Um prodígio chamado José Cardoso Pires
O que nos quis dizer uma das maiores vozes do romance do século XX português.
Uma grande cidade, luzes, sirenes de ambulâncias, poluição sonora, um crime por explicar. Eis a fórmula clássica de um policial à americana. Ingredientes que não irá encontrar na receita criada por José Cardoso Pires nos seus “policiais à portuguesa”. Nos títulos do escritor português somos convidados a entrar na investigação. Quando de lá saímos, percebemos que nos tornámos cúmplices do próprio crime. – tudo não passou dum saboroso e sofisticado jogo literário que o autor usou para caçar e desassossegar o leitor. É este o mote de José Cardoso Pires e o Leitor Desassossegado, ensaio de Marco Neves, escritor e professor da Universidade Nova de Lisboa.
Um crime: eis o que nos apresenta cada romance de José Cardoso Pires, convidando-nos logo a entrar na investigação. Quando de lá saímos, percebemos que nos tornámos cúmplices do próprio crime – tudo não passou dum saboroso e sofisticado jogo literário que o autor usou para caçar e desassossegar o leitor. Neste ensaio, a nossa atenção vira-se para o peculiar crime literário de Cardoso Pires, revelando as estratégias de que o autor se serve para tornar o leitor refém dos seus romances.
Tem nas mãos, no fundo, uma investigação literária e policial: vamos à procura do que nos quis dizer uma das maiores vozes do romance do século XX português. (sinopse do livro)
Ao longo das 176 páginas, o autor calçou as luvas, pegou no bisturi e dissecou as particulares estratégias de rapto literário, que ao longo de várias gerações têm desassossegado os leitores de José Cardoso Pires. A obra de um dos maiores romancistas português do século XX olhada pela lupa de um confesso admirador.
Mistérios? Há muitos, nas páginas purgadas pela pena do prodigioso autor natural da Beira Interior, mas Marco Neves foi audaz e descobriu alguns dos segredos destes policiais à portuguesa. «O herói apaixona-se pela vilã, mas nada acontece, a conspiração derrota-se a si mesma, os veículos de fuga vão deixando pedaços pelo caminho, todos se atrapalham, num nervoso de teatro de província tentando representar com poucos meios uma peça estrangeira muito conhecida.» Conclusões desta que é uma homenagem a José Cardoso Pires.

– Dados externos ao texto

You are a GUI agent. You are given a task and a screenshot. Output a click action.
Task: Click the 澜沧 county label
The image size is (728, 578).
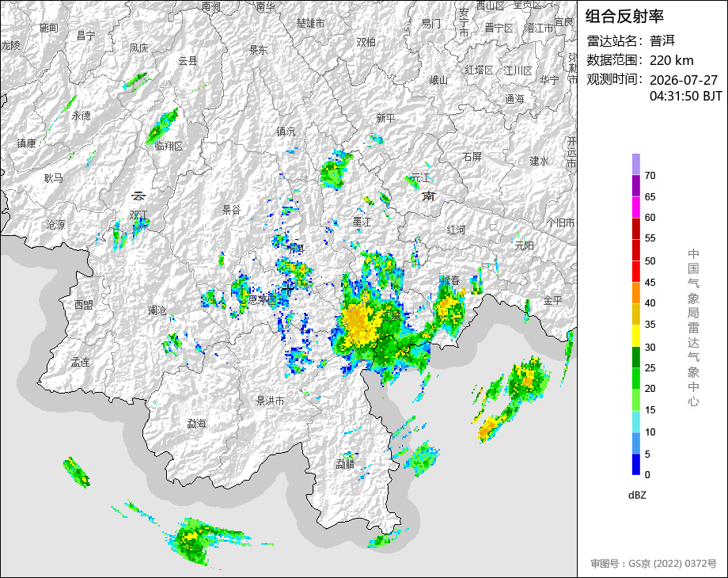157,310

Mas nestes romances criminais à boa moda lusitana também cabem sirenes de ambulâncias a soar, pois alguns clichés internacionais não podem ser deixados para trás. «Aplique-se isto à Lisboa de 1960 e até as personagens se irritam: “Chiça, berra o inspector, mais uma ambulância. Tenho dias em que saio daqui todo aos apitos.»
Um livro para acompanhar os verdadeiros amantes da literatura portuguesa nas leituras da prodigiosa obra romanesca de José Cardoso Pires.